→ What you are asked to do:
Can you reproduce the material word for word, from the line containing "value label 4,19?" through the final line of the material, both included?

→ Data supplied:
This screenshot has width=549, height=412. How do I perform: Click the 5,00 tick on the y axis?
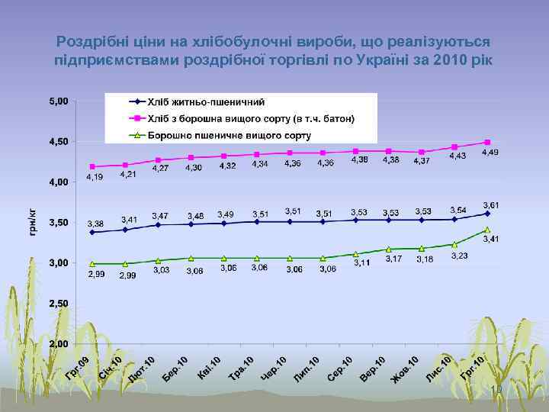(x=59, y=101)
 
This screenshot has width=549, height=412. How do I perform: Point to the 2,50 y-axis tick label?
(x=59, y=304)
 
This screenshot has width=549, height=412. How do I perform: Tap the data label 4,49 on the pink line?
(x=490, y=153)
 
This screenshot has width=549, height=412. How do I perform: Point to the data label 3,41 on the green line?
(x=493, y=239)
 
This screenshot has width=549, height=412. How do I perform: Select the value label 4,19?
(x=95, y=177)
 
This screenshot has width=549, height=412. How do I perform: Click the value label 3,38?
(x=95, y=224)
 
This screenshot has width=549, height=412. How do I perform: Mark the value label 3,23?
(x=459, y=256)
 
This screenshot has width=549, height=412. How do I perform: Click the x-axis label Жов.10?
(x=406, y=369)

→ Result:
This screenshot has width=549, height=412. How do I perform: Select the value label 4,19?
(x=95, y=177)
 
This screenshot has width=549, height=412. How do I perform: Click the value label 3,38?
(x=95, y=224)
 
This screenshot has width=549, height=412. How do I perform: Mark the value label 3,23?
(x=459, y=256)
 
This screenshot has width=549, height=412. How do I perform: Click the x-axis label Жов.10?
(x=406, y=369)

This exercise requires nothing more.